I recently completed an either 9 month or 2 month search for a new job, looking for Staff-level engineering positions for the first time in my career. I live-snarked much of the process on Twitter and heard that was helpful to some folks who are also thinking about starting their first Staff-level search. Some reasons this blog post may not be interesting or ring true to you:

Let’s start with something as basic as titles. Every new company I talked to meant diving into their levels. Is there a concept of Staff-level titles? Is “Staff” literally a title, but there are additional titles that comprise “Staff+” ranks? There’s a ton of variation.

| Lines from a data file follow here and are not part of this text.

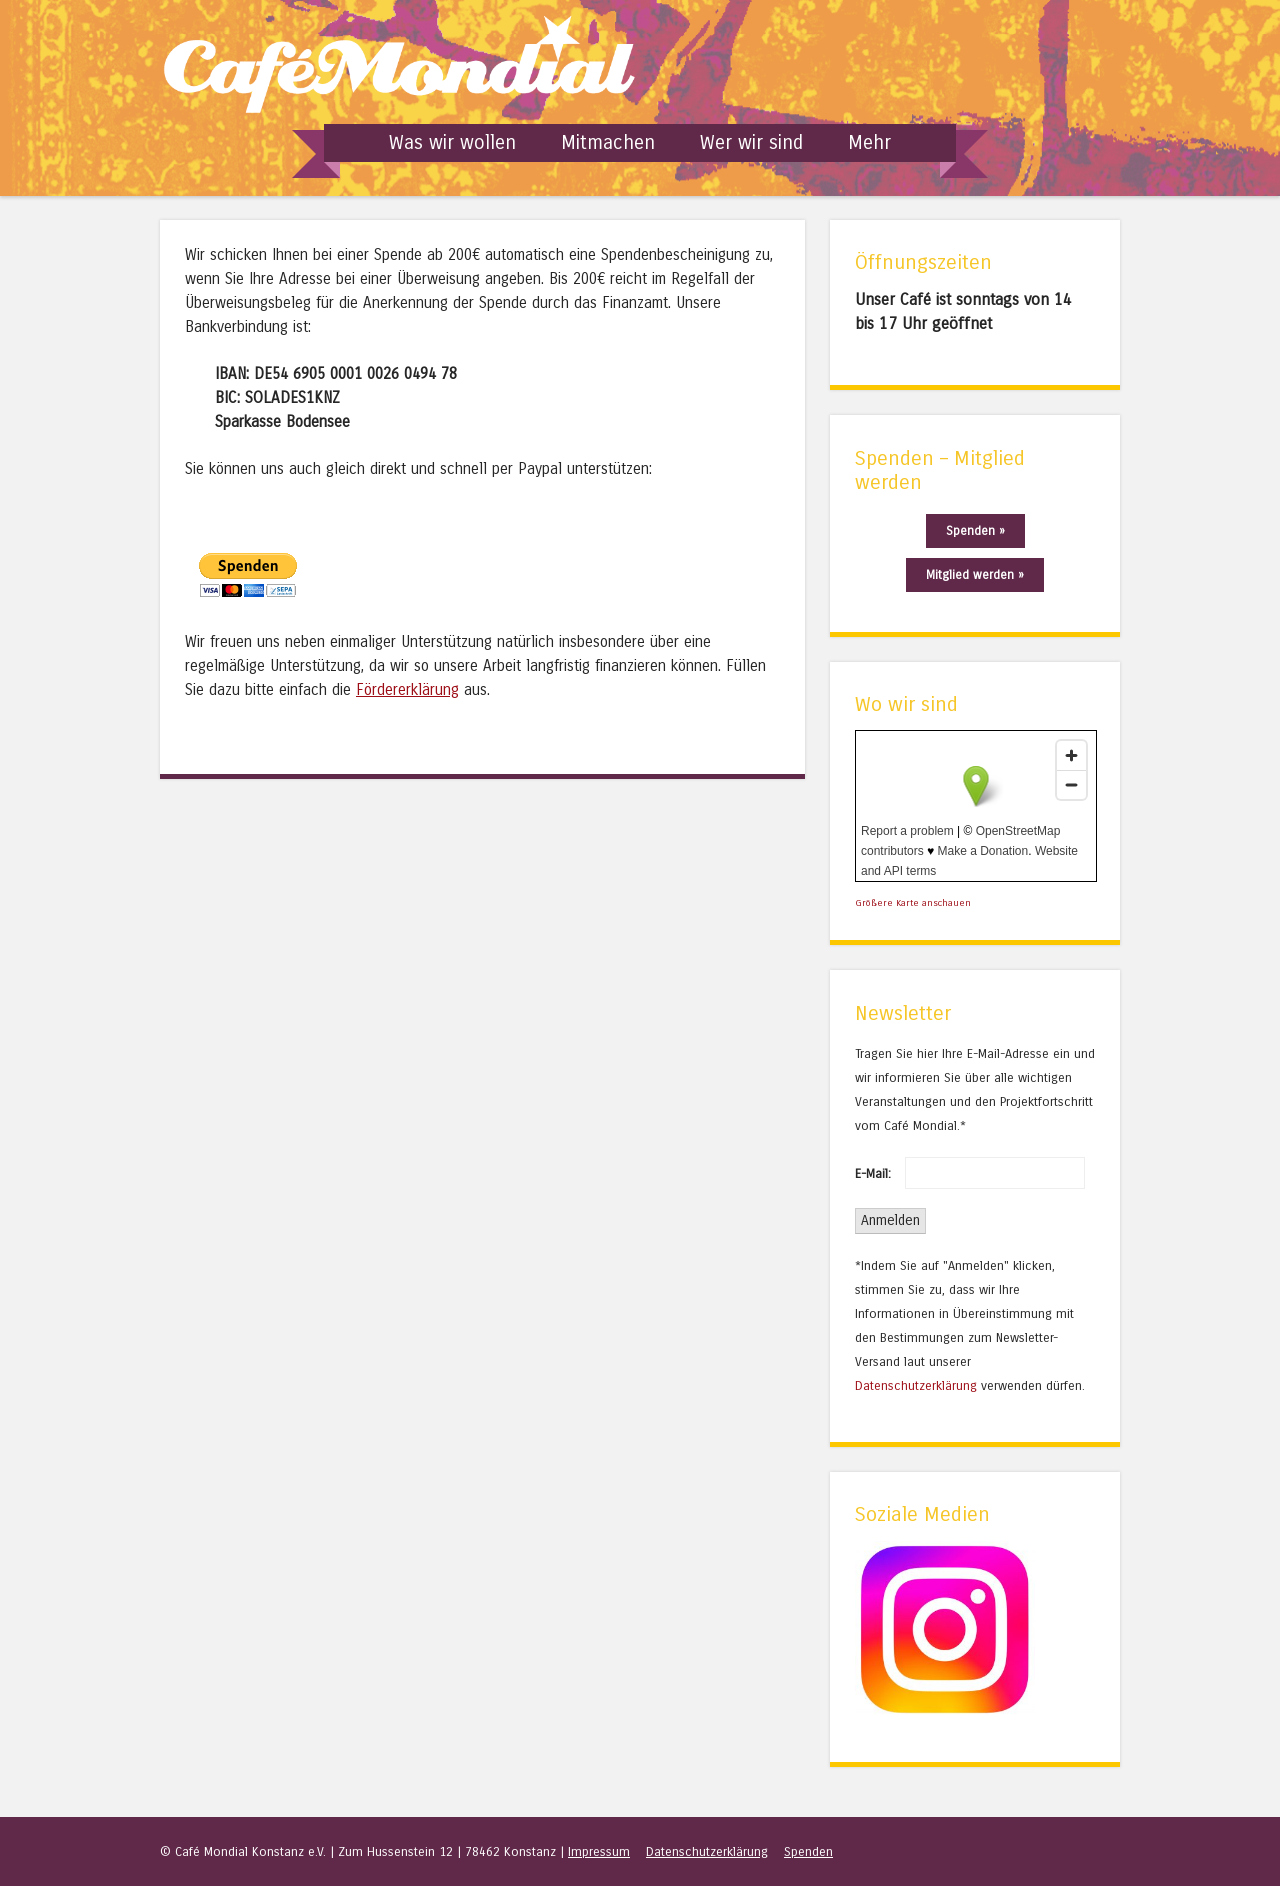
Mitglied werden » (975, 575)
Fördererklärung (407, 690)
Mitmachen (608, 142)
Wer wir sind (751, 142)
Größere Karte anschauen (913, 903)
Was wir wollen (452, 142)
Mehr (869, 142)
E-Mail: (873, 1173)
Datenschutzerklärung (916, 1385)
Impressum (599, 1851)
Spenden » (975, 531)
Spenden (808, 1851)
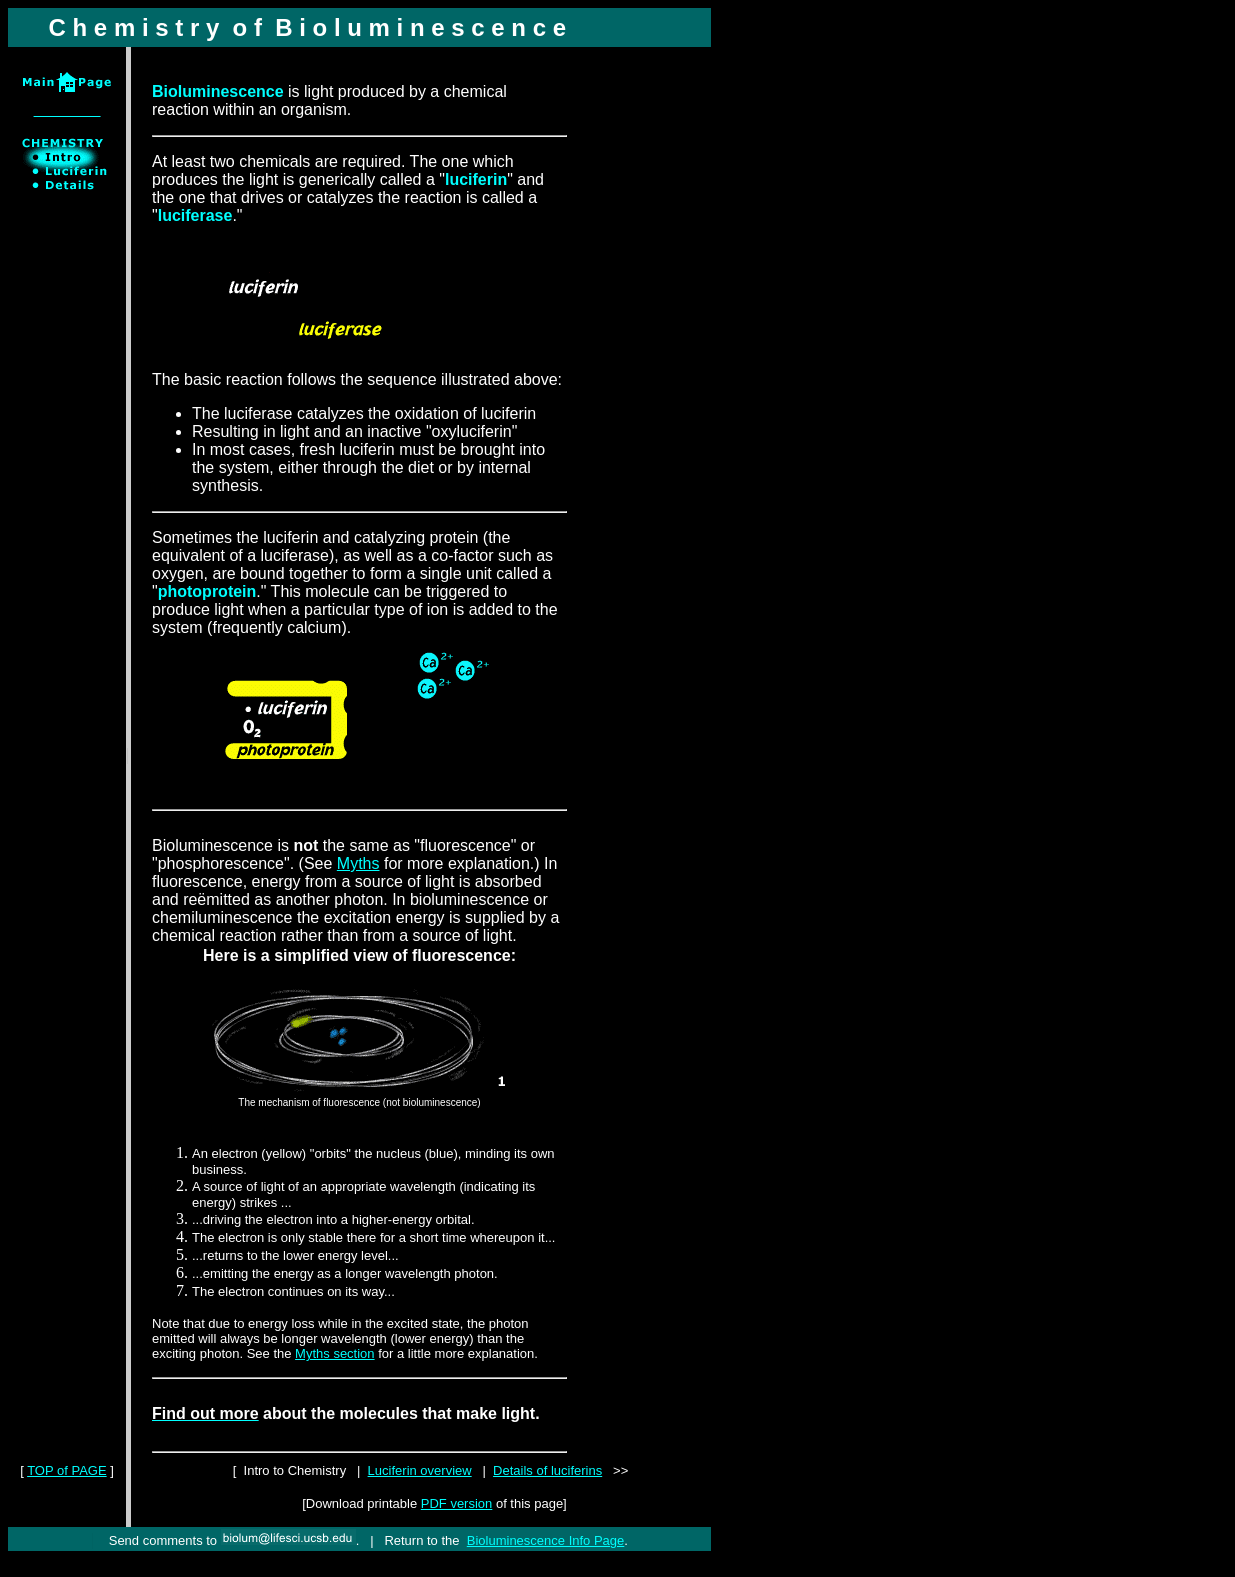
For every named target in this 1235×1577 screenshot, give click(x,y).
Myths (358, 863)
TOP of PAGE (66, 1470)
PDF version (457, 1503)
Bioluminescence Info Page (546, 1540)
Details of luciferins (547, 1470)
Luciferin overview (420, 1470)
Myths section (334, 1353)
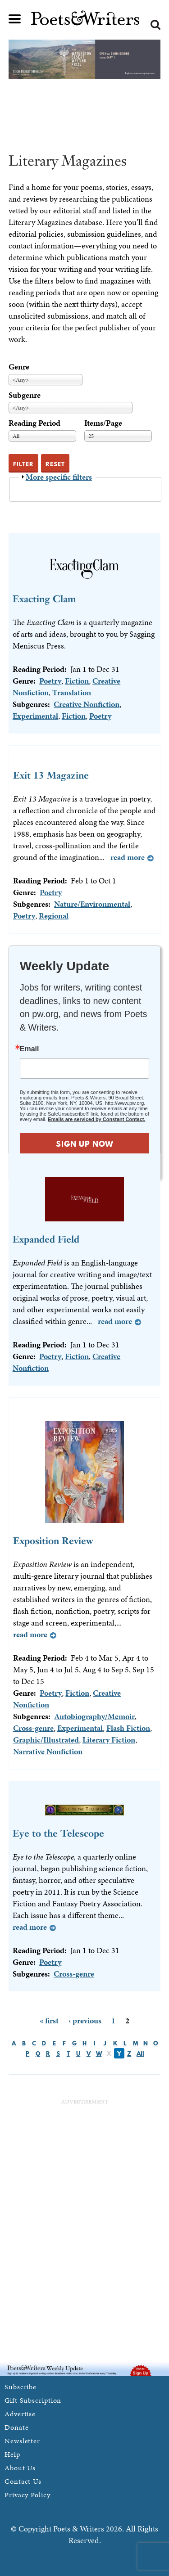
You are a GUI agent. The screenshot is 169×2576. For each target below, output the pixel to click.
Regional (54, 915)
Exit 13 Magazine (51, 775)
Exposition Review (53, 1541)
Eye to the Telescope (58, 1833)
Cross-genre (33, 1728)
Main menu (15, 18)
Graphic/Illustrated (46, 1739)
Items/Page (103, 422)
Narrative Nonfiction (47, 1751)
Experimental (35, 715)
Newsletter (22, 2441)
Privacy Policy (27, 2495)
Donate (16, 2427)
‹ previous (85, 2020)
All (140, 2053)
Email (29, 1049)
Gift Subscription (33, 2400)
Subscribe (21, 2387)
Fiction (77, 680)
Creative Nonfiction (86, 704)
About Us (20, 2468)
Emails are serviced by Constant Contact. (96, 1119)
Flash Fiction (128, 1728)
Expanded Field (46, 1239)
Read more (127, 857)
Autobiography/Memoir (94, 1716)
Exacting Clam (44, 599)
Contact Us (23, 2481)
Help (12, 2454)
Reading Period (34, 422)
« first (49, 2020)
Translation (71, 692)
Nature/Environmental (92, 904)
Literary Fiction (108, 1739)
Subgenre (25, 395)
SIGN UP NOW (85, 1143)
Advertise (20, 2414)
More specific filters (59, 476)
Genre (19, 366)
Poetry (50, 680)
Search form (155, 25)
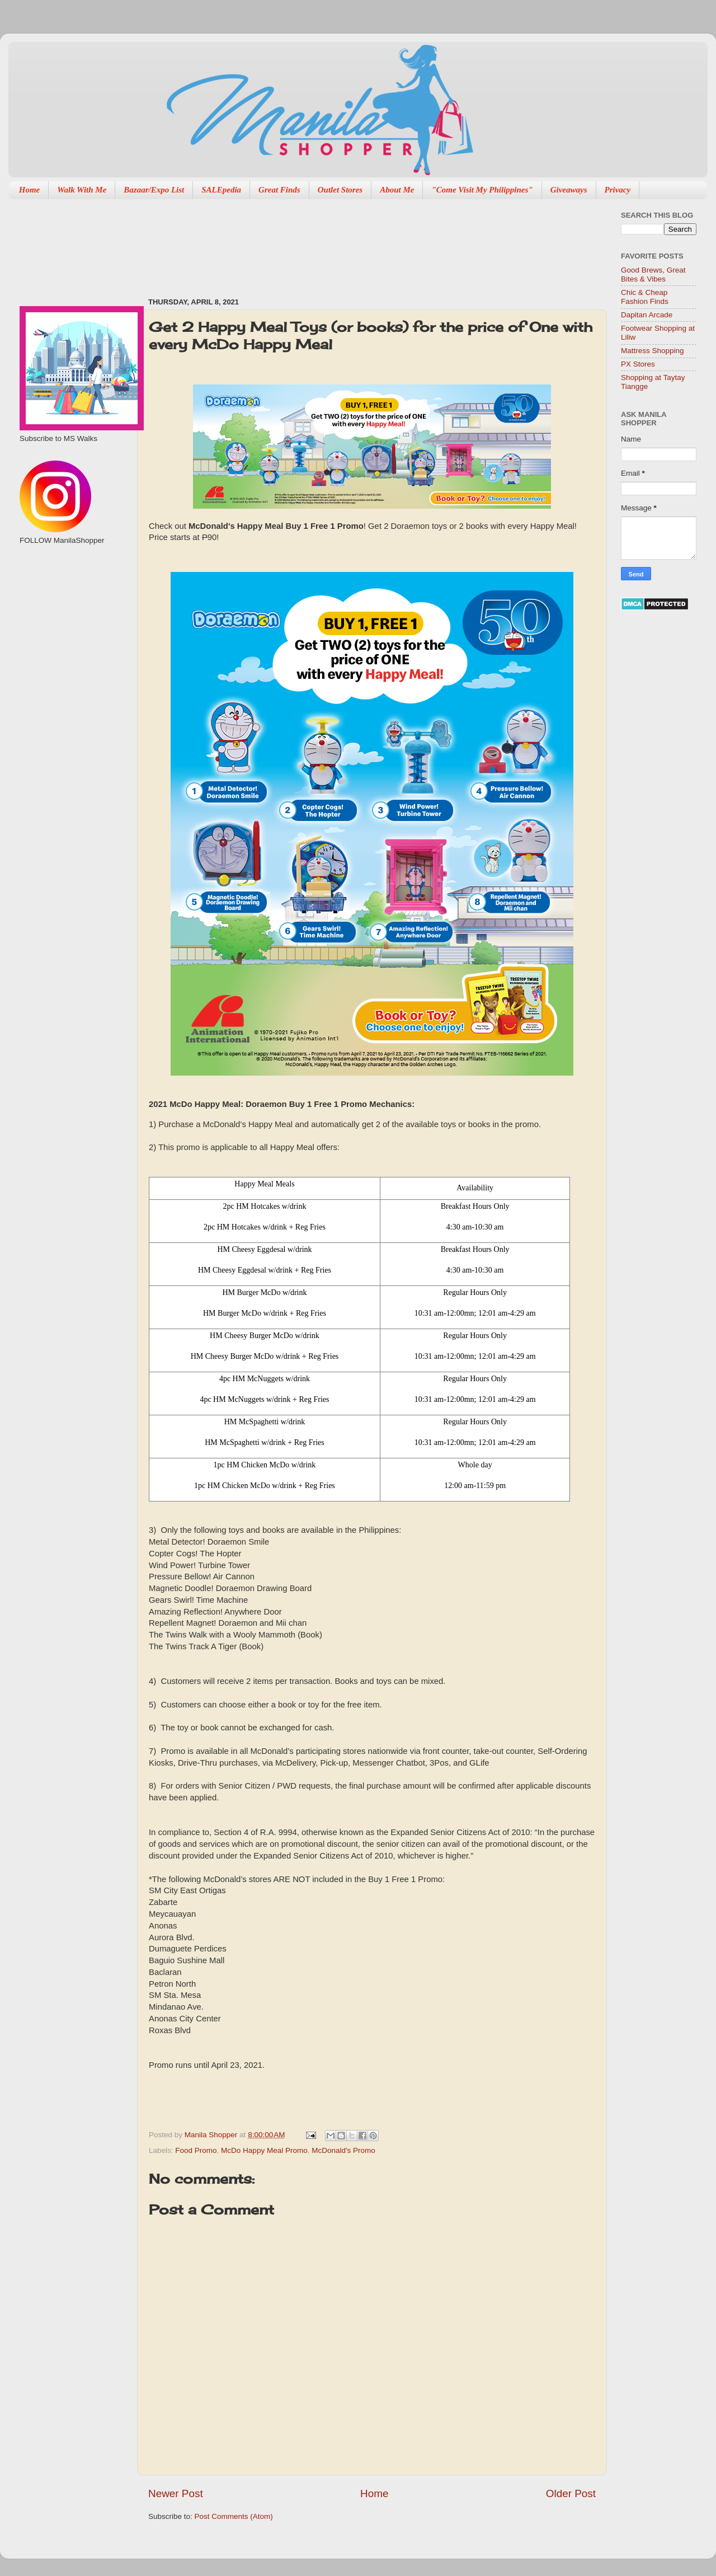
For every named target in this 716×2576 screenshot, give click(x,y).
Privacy (618, 189)
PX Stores (638, 364)
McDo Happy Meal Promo (264, 2150)
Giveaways (568, 189)
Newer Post (175, 2493)
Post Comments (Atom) (234, 2516)
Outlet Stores (340, 189)
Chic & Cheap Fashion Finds (644, 297)
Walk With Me (81, 189)
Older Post (571, 2493)
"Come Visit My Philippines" (482, 189)
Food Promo (195, 2150)
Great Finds (279, 189)
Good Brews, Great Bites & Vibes (653, 274)
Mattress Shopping (652, 350)
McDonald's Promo (343, 2150)
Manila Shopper (212, 2135)
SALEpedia (221, 189)
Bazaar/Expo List (154, 189)
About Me (397, 189)
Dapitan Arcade (646, 315)
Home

Next, not only does each company have different assumptions about what Staff means, there are likely many variants of Staff-level work within a single company. Will Larson does a good job of outlining four different archetypes for Staff-roles, although these are more valid for small/mid-size companies. I took a shot at outlining archetypes at Salesforce (50k employees). It’s likely that each company and even each manager you talk to will have assumptions about what combination of skills they’re hiring for and an inability to articulate them.

There are some basic questions you can ask to get a better sense of the role without ruffling any feathers. You can ask if the role will involve writing production code or not. Does the role do any programming at all? If it’s mostly prototype code, find someone in the role currently and ask how much time they’ve put into a recent prototype. You’re looking for whether they talk about days, weeks or months: how much time will this role spend programming (production or prototype)? For the rest of the work, will the role be meeting heavy or writing heavy? What authority does the title provide and what is it expected that you build up as informal influence?